WORK TO BE COMPLETED.
Starting at the first line of the entries below, output every line exactly, up to and including the line with "You are a computer-use agent. Screen".

(Saved entries)
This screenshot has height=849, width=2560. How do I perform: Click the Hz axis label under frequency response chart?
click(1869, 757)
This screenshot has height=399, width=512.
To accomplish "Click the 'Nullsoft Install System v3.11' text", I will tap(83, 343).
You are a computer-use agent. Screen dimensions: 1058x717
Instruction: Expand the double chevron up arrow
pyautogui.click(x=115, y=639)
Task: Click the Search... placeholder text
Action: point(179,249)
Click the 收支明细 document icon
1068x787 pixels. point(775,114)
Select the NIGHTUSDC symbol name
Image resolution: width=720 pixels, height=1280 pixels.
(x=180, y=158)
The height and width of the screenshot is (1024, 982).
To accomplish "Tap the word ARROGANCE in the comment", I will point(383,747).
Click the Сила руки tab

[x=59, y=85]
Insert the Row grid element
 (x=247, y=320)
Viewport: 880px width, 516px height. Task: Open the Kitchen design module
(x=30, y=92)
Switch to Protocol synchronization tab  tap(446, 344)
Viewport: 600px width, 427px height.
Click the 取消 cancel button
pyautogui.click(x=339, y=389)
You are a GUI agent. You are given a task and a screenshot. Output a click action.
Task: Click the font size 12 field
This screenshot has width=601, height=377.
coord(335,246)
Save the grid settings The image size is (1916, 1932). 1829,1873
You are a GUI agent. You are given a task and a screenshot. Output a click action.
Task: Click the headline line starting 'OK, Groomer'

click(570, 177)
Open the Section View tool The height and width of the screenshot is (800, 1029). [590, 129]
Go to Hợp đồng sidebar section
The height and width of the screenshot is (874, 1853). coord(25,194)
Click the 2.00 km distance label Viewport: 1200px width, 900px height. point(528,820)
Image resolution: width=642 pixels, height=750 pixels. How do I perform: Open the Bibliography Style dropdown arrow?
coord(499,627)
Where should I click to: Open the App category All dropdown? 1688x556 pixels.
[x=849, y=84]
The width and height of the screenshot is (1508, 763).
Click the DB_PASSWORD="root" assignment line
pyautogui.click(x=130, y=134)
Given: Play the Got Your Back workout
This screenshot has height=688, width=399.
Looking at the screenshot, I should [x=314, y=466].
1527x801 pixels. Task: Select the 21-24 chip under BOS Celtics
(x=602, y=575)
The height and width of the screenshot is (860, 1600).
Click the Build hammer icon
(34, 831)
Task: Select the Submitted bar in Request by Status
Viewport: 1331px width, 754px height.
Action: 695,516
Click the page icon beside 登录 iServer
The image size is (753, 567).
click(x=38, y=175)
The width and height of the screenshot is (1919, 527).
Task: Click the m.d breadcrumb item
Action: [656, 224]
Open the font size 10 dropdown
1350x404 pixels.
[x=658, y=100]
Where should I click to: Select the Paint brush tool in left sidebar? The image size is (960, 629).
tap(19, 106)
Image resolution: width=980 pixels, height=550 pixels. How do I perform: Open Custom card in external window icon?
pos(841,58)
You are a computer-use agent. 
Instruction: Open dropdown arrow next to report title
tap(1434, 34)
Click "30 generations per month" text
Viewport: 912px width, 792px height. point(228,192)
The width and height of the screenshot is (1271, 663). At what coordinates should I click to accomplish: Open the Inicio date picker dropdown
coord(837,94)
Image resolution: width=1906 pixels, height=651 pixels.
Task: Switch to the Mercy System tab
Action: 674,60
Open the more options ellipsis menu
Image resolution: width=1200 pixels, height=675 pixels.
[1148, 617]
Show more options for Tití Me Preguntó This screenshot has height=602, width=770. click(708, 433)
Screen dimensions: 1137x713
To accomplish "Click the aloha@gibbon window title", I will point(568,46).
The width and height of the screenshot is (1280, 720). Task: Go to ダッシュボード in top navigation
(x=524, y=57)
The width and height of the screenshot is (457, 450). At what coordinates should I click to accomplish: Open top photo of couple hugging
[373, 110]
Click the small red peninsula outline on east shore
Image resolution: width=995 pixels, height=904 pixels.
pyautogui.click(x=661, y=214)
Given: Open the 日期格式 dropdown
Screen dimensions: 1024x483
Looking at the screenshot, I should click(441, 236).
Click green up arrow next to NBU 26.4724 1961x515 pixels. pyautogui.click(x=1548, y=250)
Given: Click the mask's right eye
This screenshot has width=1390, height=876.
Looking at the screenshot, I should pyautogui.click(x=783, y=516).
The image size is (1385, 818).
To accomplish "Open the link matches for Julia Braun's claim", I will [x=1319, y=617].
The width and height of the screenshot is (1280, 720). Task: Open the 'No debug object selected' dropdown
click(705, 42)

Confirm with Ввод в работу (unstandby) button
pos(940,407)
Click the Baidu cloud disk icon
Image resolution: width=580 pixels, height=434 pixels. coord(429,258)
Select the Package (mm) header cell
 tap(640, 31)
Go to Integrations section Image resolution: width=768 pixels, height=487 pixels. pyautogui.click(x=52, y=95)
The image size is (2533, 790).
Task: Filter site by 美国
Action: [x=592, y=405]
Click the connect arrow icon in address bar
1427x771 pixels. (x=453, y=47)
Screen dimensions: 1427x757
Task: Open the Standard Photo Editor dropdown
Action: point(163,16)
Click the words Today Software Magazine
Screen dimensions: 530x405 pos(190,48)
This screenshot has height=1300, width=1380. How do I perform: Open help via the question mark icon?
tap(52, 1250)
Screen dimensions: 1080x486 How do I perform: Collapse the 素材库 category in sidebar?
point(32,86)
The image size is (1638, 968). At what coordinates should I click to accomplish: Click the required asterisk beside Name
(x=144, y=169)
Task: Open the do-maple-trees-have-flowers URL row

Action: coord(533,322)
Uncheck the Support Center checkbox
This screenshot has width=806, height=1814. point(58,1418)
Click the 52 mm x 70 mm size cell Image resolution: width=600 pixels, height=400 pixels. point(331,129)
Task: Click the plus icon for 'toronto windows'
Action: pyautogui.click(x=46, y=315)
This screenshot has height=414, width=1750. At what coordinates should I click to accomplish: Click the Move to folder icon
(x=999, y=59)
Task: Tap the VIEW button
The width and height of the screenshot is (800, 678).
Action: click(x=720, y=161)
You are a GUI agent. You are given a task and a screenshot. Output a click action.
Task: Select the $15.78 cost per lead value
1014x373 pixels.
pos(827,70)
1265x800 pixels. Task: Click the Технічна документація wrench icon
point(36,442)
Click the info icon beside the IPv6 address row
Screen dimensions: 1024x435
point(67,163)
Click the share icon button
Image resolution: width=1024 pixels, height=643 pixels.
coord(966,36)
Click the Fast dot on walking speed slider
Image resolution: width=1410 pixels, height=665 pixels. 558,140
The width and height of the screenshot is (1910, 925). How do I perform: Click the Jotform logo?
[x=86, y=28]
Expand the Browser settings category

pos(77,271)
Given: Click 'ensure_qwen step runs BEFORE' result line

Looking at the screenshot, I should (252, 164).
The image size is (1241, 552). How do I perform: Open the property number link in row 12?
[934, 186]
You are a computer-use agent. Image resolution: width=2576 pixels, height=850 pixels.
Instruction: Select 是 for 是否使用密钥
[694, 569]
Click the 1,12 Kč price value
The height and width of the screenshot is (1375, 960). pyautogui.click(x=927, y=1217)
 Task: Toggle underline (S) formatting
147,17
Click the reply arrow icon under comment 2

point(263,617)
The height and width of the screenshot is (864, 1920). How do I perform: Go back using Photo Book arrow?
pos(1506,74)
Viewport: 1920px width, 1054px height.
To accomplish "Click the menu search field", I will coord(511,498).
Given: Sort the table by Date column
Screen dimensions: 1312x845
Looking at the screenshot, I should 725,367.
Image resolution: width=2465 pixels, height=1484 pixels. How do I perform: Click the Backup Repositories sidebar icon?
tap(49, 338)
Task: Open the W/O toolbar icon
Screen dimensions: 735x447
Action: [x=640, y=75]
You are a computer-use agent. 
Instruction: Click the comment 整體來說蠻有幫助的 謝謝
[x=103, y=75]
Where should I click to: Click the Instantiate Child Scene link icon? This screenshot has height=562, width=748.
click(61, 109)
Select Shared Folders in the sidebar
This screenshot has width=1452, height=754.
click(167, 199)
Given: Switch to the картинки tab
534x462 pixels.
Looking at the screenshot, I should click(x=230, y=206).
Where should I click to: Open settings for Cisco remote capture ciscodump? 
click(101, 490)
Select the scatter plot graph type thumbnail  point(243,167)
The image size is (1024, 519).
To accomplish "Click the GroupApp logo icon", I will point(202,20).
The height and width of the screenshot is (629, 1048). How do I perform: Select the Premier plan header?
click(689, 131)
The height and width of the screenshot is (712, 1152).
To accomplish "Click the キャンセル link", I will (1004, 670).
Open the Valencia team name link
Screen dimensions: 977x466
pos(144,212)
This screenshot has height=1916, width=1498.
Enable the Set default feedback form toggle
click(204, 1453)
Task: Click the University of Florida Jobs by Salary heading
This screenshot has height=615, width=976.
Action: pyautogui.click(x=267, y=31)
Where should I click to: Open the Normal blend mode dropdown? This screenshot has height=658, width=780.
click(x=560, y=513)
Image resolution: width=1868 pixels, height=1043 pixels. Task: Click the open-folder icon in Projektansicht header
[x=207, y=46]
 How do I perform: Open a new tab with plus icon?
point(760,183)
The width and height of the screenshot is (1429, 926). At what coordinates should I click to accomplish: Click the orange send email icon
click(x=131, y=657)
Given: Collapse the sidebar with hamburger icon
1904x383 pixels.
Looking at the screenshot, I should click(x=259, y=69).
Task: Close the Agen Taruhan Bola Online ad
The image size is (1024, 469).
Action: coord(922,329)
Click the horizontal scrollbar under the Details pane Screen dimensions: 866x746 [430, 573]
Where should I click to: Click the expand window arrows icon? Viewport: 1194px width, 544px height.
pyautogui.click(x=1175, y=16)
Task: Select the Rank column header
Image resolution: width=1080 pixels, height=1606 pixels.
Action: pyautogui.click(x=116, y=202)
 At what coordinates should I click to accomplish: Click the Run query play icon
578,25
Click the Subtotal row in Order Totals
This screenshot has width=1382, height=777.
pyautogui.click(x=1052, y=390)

EXERCISE RESULT.
This screenshot has height=849, width=2560. How do I perform: Click the Hz axis label under frequency response chart?
click(1869, 757)
This screenshot has height=399, width=512.
To accomplish "Click the 'Nullsoft Install System v3.11' text", I will tap(83, 343).
You are a computer-use agent. Screen dimensions: 1058x717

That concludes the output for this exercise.